(Word and item position data)
────────────────────────────────────────

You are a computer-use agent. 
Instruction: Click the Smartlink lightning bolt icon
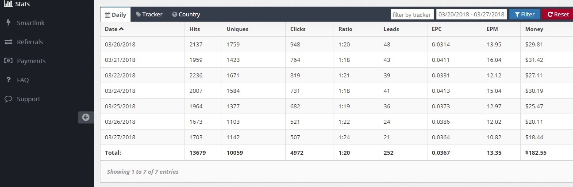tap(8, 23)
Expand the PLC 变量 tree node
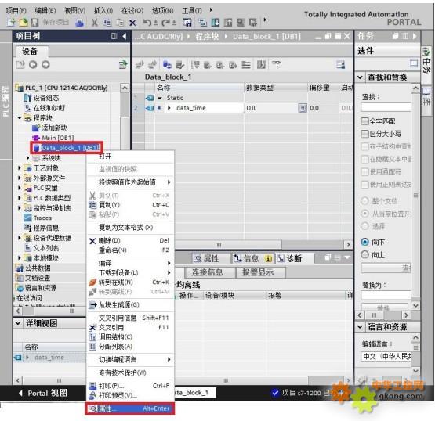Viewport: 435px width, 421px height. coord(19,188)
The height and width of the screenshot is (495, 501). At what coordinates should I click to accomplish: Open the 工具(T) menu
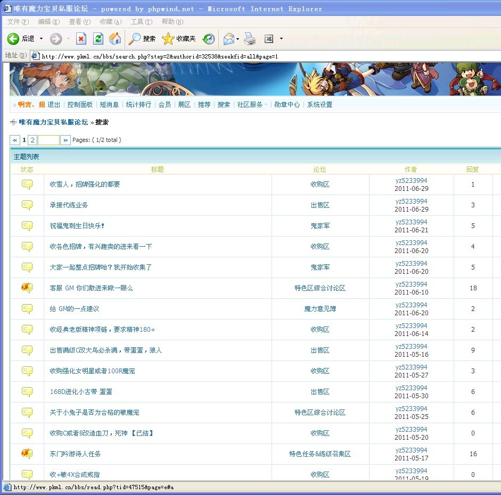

────────────────────────────────────────

# EXERCISE TASK
Reproduce all of the records above word for word, leaving out the pictures.

# FULL OUTPUT
You are a computer-use agent. 
Instruction: Click the Smartlink lightning bolt icon
tap(8, 23)
Expand the PLC 变量 tree node
Viewport: 435px width, 421px height. coord(19,188)
The height and width of the screenshot is (495, 501). At what coordinates should I click to accomplish: Open the 工具(T) menu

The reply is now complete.